*PASSAGE TO READ:*
_ _ _ _
How to create ROC Curve for Resnet NN

Hi, trying to take the resnet50 model I have defined in PyTorch and generate an ROC curve-unsure of what to insert code-wise to generate the data for an ROC curve

for epoch in range(3): 
    running_loss = 0.0
    for i, data in enumerate(trainloader_aug, 0):
        
        inputs, labels = data
        inputs, labels = Variable(inputs.cuda()), Variable(labels.cuda())
        optimizer.zero_grad()
        outputs = (net(inputs)).cuda()
        loss = criterion(outputs, labels)
        loss.backward()        
        optimizer.step()

        running_loss += loss.data[0]
        if i % 10 == 9: # print every 2000 mini-batches
            print('[%d, %5d] loss: %.3f' % (epoch+1, i+1, running_loss / 1000))
_ _ _ _
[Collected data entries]
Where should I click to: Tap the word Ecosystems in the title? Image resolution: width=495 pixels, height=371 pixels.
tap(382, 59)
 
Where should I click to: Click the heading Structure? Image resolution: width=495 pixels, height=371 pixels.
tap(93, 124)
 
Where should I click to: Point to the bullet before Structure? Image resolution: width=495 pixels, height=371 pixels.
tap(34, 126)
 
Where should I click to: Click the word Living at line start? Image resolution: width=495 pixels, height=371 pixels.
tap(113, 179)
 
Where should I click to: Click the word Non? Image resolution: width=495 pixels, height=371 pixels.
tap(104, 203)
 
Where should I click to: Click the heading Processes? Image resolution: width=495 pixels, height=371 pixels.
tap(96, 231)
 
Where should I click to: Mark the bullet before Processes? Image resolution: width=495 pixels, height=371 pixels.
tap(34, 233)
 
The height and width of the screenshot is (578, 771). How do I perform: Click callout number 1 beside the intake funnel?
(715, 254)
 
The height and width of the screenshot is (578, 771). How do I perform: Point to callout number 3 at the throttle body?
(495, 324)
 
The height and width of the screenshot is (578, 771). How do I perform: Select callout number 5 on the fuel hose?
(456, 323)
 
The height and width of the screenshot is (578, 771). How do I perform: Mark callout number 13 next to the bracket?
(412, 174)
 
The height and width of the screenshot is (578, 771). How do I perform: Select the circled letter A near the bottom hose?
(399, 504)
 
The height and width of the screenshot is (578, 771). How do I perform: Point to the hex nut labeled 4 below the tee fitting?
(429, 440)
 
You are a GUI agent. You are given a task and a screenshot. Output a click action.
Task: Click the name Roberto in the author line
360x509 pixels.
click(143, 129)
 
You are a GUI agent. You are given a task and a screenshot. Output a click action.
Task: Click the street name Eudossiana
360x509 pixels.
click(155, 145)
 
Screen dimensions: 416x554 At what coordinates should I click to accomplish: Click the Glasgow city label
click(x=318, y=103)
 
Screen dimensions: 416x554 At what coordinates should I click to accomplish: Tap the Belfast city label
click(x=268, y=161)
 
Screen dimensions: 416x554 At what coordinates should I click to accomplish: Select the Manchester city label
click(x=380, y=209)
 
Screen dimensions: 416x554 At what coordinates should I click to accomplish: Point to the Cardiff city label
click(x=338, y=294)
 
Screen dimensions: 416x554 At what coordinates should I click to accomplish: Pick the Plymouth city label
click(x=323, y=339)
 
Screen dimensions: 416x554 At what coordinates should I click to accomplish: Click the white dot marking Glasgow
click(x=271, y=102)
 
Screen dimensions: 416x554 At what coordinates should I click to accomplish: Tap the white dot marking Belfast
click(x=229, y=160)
_ _ _ _
*EXERCISE REQUIREMENTS:* What comes next in the forum post on generating an ROC curve for a ResNet model? Continue the post from its last line.

*TASK ANSWER:*
            running_loss = 0.0

    correct = 0
    total = 0    
    for data in testloader:
        images, labels = data
        images = images.cuda()
        labels = labels.cuda()
        outputs = net(Variable(images)) 
        outputs = outputs.cuda()
        _, predicted = torch.max(outputs.data, 1)
        total += labels.size(0)
        correct += (predicted == labels).sum()
      

I would greatly appreciate some assistance with this. Thank you.

You could use the sklearn.metrics.roc_curve example and adapt the code to use the targets and predictions for the ROC curves.